Task data start

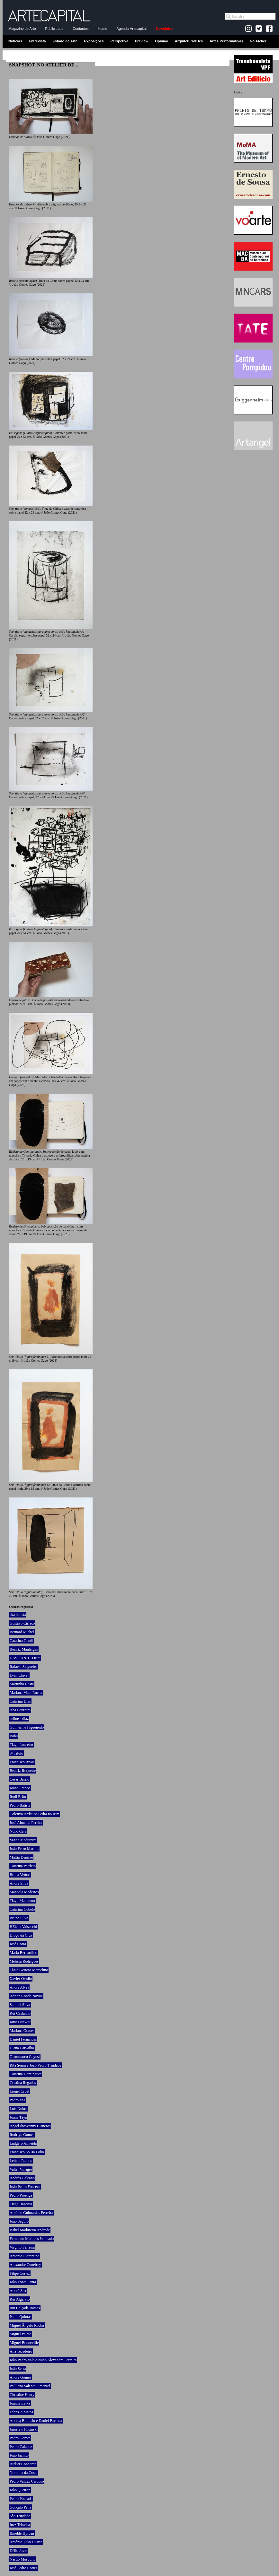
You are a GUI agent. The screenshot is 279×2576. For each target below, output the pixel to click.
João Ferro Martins (24, 1848)
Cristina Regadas (23, 2082)
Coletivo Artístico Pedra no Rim (34, 1814)
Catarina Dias (20, 1701)
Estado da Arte (65, 41)
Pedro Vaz (17, 2100)
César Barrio (19, 1779)
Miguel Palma (21, 2334)
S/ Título (16, 1753)
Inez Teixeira (20, 2524)
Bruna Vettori (20, 1874)
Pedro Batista (20, 1805)
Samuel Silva (20, 2004)
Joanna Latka (20, 2403)
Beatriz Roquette (23, 1770)
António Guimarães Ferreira (31, 2212)
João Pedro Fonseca (25, 2186)
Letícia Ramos (21, 2160)
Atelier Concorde (23, 2464)
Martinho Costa (22, 1684)
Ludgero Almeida (23, 2143)
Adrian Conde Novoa (26, 1996)
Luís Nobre (18, 2108)
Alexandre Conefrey (25, 2264)
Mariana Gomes (22, 2030)
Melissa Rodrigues (24, 1961)
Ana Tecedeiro (21, 2351)
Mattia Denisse (21, 1857)
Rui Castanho (20, 2013)
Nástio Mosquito (22, 2559)
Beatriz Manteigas (24, 1649)
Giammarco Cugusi (25, 2056)
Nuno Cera (18, 1831)
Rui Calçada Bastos (25, 2308)
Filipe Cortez (20, 2273)
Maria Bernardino (23, 1952)
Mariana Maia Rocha (26, 1692)
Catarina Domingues (25, 2074)
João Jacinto (19, 2455)
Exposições (94, 41)
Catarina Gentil (21, 1640)
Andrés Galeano (22, 2178)
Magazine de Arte (22, 28)
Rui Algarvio (20, 2299)
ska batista (18, 1614)
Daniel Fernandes (23, 2039)
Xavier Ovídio (21, 1978)
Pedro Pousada (21, 2498)
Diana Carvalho (22, 2048)
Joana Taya (18, 2117)
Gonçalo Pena (20, 2507)
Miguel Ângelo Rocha (27, 2325)
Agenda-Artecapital (131, 28)
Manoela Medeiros (24, 1892)
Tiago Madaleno (22, 1900)
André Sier (18, 2290)
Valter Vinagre (21, 2169)
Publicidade (54, 28)
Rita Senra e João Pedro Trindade (35, 2065)
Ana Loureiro (20, 1710)
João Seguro (19, 2221)
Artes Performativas (226, 41)
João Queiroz (20, 2490)
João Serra (18, 2368)
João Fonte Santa (23, 2282)
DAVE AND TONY (25, 1658)
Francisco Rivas (22, 1762)
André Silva (19, 1883)
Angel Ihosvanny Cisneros (30, 2126)
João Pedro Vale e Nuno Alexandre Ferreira (43, 2360)
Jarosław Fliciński (24, 2429)
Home (102, 28)
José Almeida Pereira (26, 1822)
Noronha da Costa (24, 2472)
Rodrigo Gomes (22, 2134)
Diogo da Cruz (21, 1935)
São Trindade (20, 2516)
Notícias (15, 41)
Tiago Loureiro (21, 1744)
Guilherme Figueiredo (27, 1727)
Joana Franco (20, 1788)
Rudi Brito (18, 1796)
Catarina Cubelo (22, 1909)
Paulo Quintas (21, 2316)
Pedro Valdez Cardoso (27, 2481)
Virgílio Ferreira (22, 2247)
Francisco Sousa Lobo (27, 2152)
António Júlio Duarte (26, 2542)
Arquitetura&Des (189, 41)
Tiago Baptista (21, 2204)
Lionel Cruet (19, 2091)
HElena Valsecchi (23, 1926)
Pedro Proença (21, 2195)
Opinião (161, 41)
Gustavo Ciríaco (22, 1623)
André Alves (19, 1987)
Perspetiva (119, 41)
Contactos (81, 28)
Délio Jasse (18, 2550)
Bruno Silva (19, 1918)
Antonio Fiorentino (24, 2256)
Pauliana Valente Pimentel (30, 2386)
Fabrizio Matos (21, 2412)
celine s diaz (19, 1718)
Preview (141, 41)
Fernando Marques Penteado (32, 2238)
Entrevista (37, 41)
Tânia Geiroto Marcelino (29, 1970)
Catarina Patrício (23, 1866)
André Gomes (20, 2377)
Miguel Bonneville (24, 2342)
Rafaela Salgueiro (23, 1666)
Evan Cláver (19, 1675)
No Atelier (258, 41)
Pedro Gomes (20, 2438)
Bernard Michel (22, 1632)
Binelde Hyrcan (22, 2533)
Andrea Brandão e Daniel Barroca (36, 2420)
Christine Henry (22, 2394)
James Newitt (20, 2022)
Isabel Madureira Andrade (30, 2230)
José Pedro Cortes (23, 2568)
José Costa (18, 1944)
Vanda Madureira (23, 1840)
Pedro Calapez (21, 2446)
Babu (14, 1736)
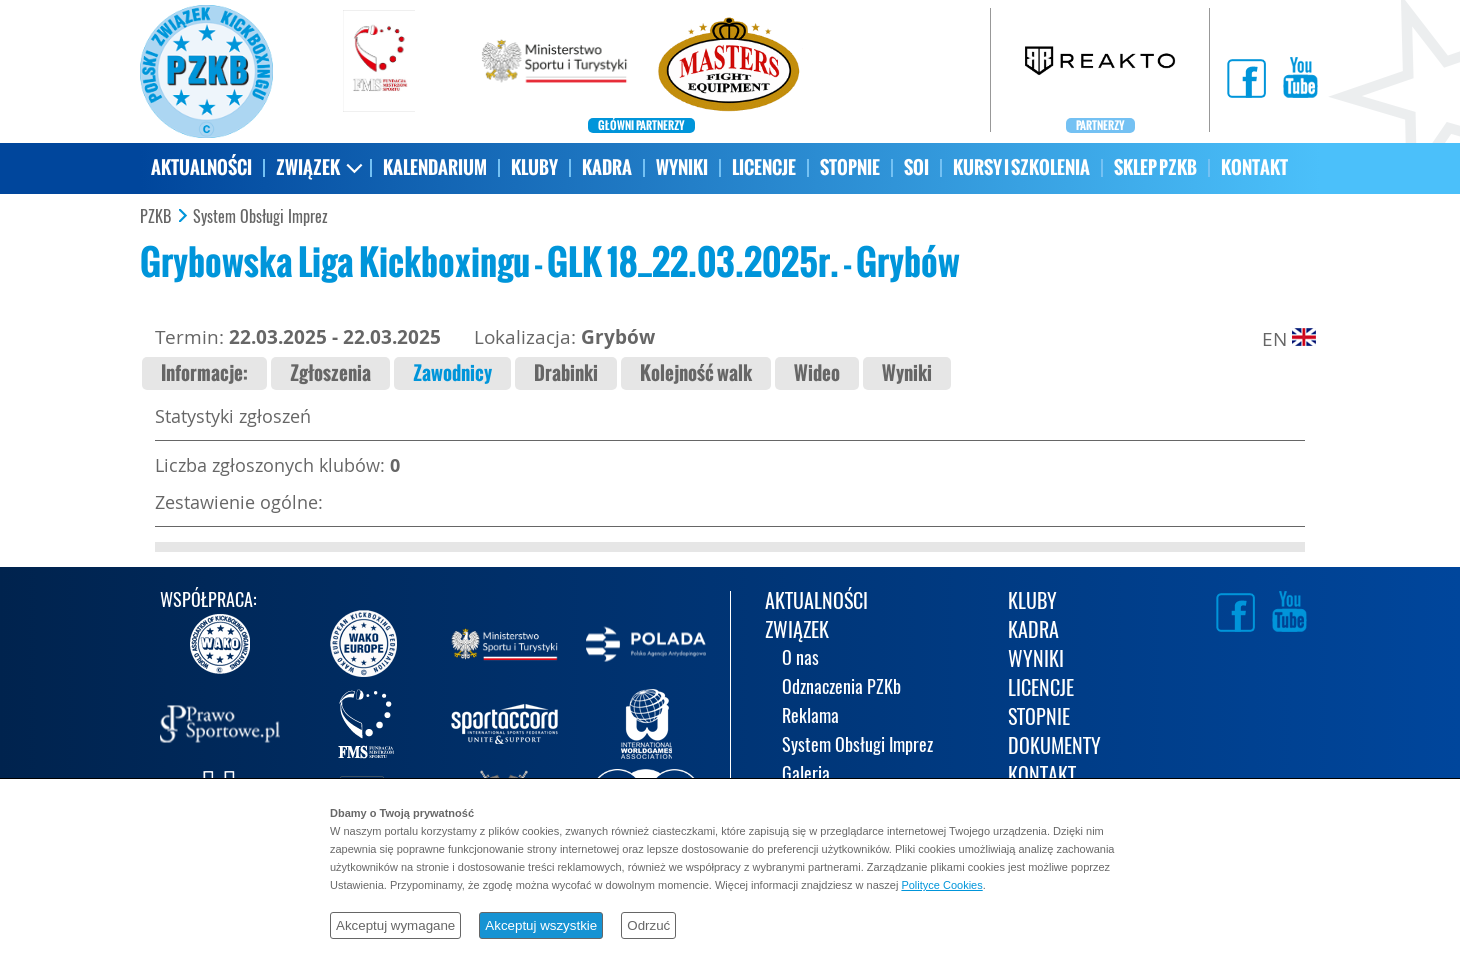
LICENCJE (764, 167)
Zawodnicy (452, 373)
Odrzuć (648, 925)
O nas (800, 659)
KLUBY (534, 167)
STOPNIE (850, 167)
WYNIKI (682, 167)
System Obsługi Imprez (260, 217)
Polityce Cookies (941, 885)
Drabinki (566, 373)
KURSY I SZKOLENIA (1021, 167)
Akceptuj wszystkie (541, 925)
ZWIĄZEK (308, 167)
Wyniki (907, 373)
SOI (916, 167)
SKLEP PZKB (1155, 167)
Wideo (817, 373)
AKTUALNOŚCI (201, 167)
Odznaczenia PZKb (841, 688)
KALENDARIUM (435, 167)
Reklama (810, 717)
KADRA (607, 167)
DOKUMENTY (1054, 747)
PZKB (155, 217)
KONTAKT (1254, 167)
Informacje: (204, 373)
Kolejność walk (696, 373)
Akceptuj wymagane (395, 925)
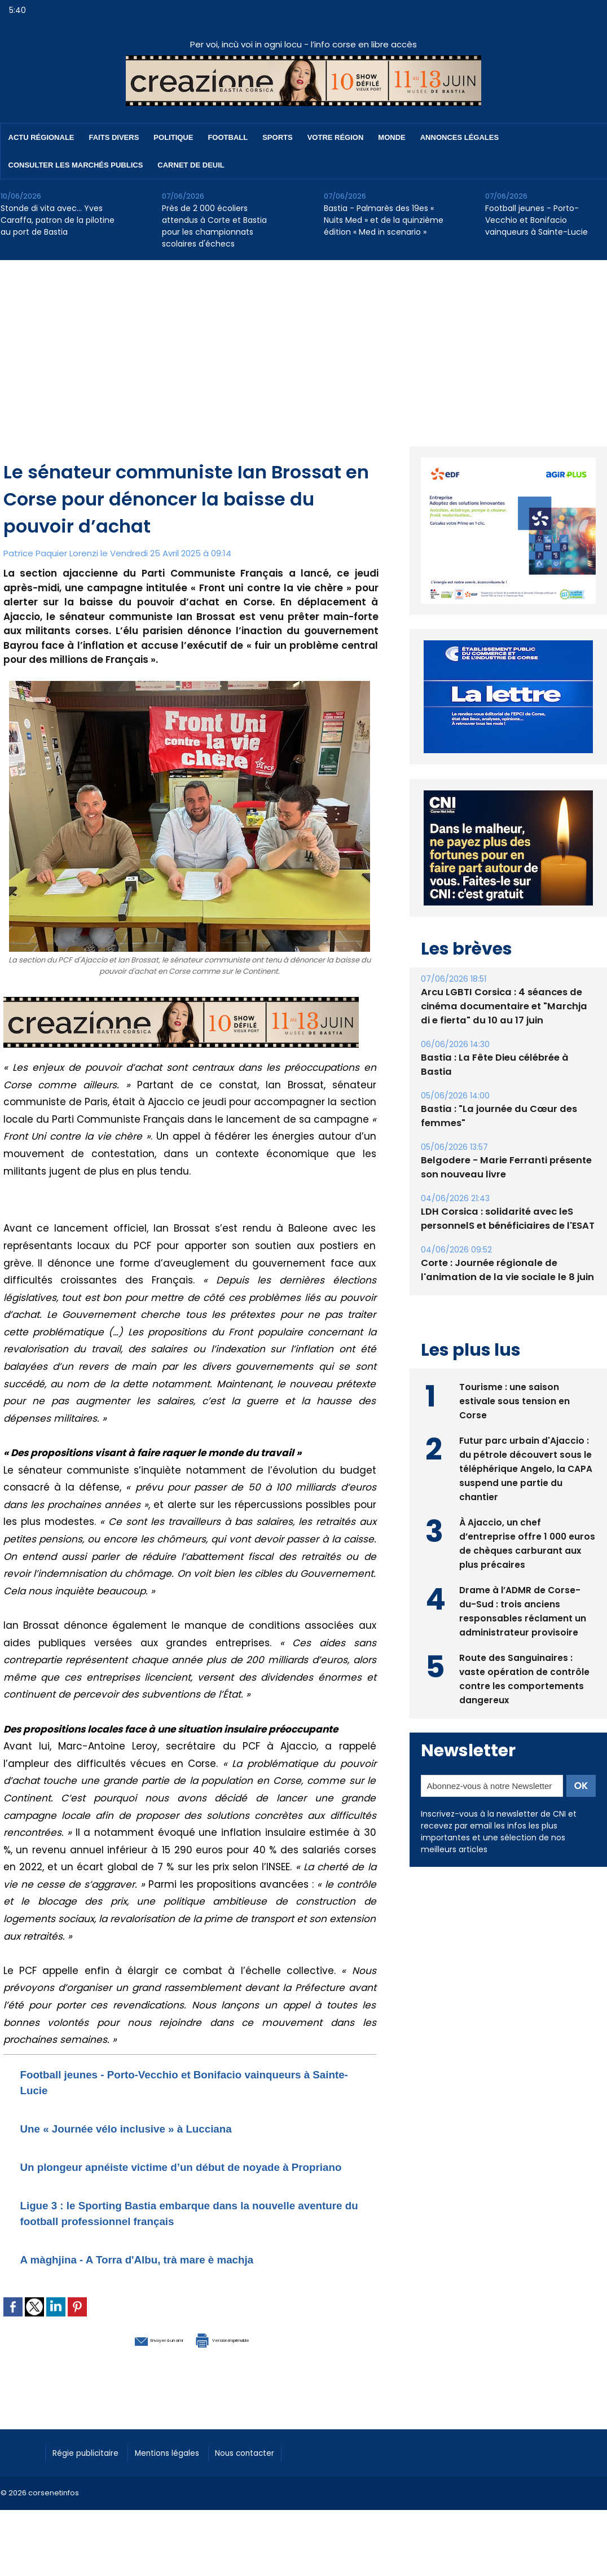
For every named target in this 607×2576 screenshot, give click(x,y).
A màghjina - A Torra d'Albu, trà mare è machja (169, 2274)
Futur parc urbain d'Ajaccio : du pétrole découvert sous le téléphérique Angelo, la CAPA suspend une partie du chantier (526, 1467)
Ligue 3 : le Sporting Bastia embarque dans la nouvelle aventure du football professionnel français (188, 2228)
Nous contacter (271, 2467)
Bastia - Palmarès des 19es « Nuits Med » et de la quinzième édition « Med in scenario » (383, 220)
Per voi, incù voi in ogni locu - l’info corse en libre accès (303, 44)
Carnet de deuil (190, 165)
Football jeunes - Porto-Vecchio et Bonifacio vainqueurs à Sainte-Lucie (536, 220)
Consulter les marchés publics (75, 165)
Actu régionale (41, 137)
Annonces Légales (459, 137)
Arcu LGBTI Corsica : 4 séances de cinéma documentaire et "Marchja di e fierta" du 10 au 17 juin (505, 1006)
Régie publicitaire (91, 2467)
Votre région (335, 137)
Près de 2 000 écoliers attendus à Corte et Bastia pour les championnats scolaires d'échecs (214, 226)
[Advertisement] (303, 345)
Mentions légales (183, 2467)
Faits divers (114, 137)
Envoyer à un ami (128, 2354)
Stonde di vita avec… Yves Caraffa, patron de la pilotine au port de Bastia (58, 220)
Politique (173, 137)
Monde (391, 137)
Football (228, 137)
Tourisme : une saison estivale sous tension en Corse (514, 1399)
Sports (277, 137)
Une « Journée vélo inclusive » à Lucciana (155, 2127)
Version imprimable (249, 2354)
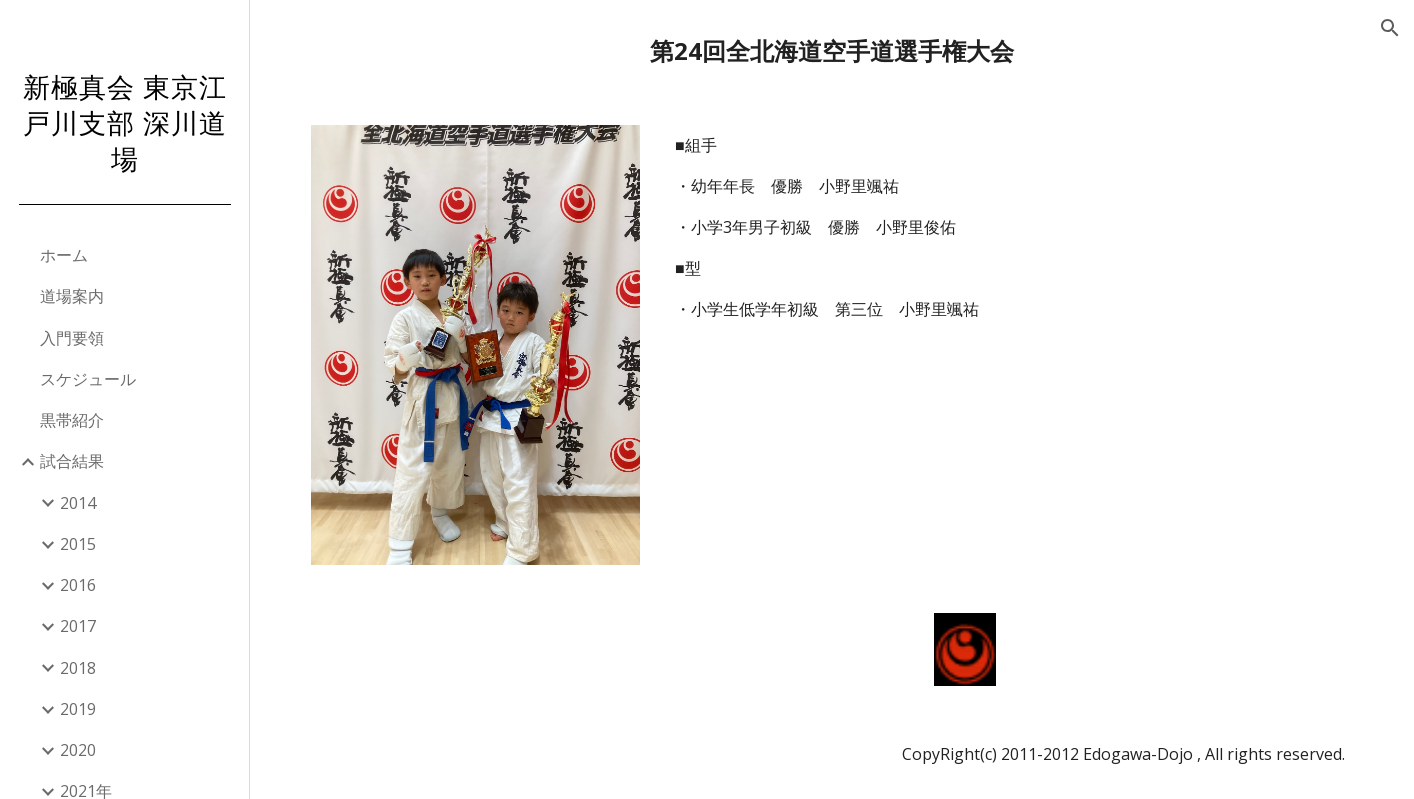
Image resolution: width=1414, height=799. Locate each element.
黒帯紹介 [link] (72, 420)
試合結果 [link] (72, 461)
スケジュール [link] (88, 379)
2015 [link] (78, 544)
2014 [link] (78, 503)
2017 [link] (78, 626)
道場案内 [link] (72, 296)
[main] (831, 50)
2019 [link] (78, 709)
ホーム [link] (64, 255)
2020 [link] (78, 750)
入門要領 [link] (72, 338)
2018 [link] (78, 668)
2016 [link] (78, 585)
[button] (1390, 28)
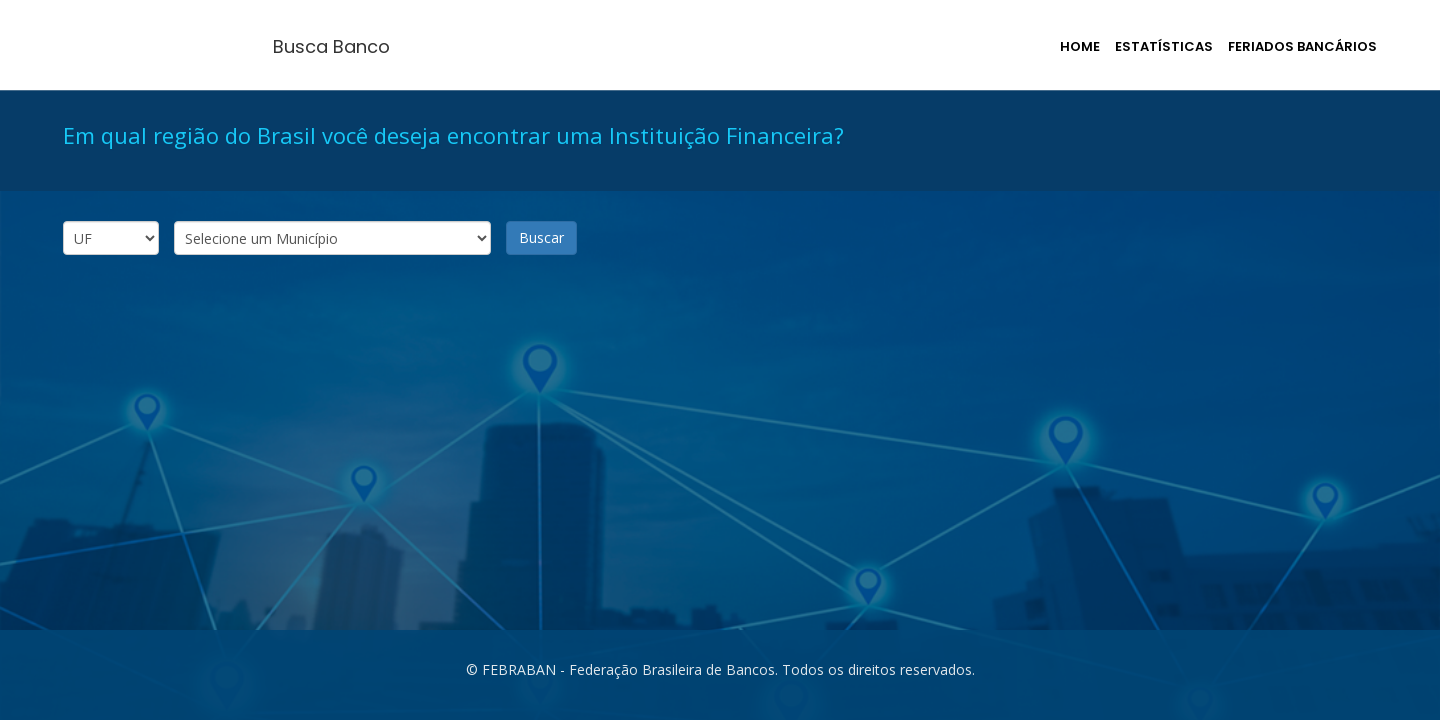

Task data end

What is asked: Present the listing above as a Markdown table with the columns Row and Entry. Begin at the line that has "No Atelier (258, 41)" and stop after the line that has "KURSY I SZKOLENIA (1021, 167)", numbering each line, skipping blank lines, and leaving out the pictures.

Correct answer:
| Row | Entry |
|---|---|
| 1 | No Atelier (258, 41) |
| 2 | Pedro Gomes (20, 2438) |
| 3 | Bernard Michel (22, 1632) |
| 4 | Binelde Hyrcan (22, 2533) |
| 5 | Andrea Brandão e Daniel Barroca (36, 2420) |
| 6 | Christine Henry (22, 2394) |
| 7 | James Newitt (20, 2022) |
| 8 | Isabel Madureira Andrade (30, 2230) |
| 9 | José Pedro Cortes (23, 2568) |
| 10 | José Costa (18, 1944) |
| 11 | Vanda Madureira (23, 1840) |
| 12 | Pedro Calapez (21, 2446) |
| 13 | Babu (14, 1736) |
| 14 | LICENCJE (764, 167) |
| 15 | Zawodnicy (452, 373) |
| 16 | Odrzuć (648, 925) |
| 17 | O nas (800, 659) |
| 18 | KLUBY (534, 167) |
| 19 | STOPNIE (850, 167) |
| 20 | WYNIKI (682, 167) |
| 21 | System Obsługi Imprez (260, 217) |
| 22 | Polityce Cookies (941, 885) |
| 23 | Drabinki (566, 373) |
| 24 | KURSY I SZKOLENIA (1021, 167) |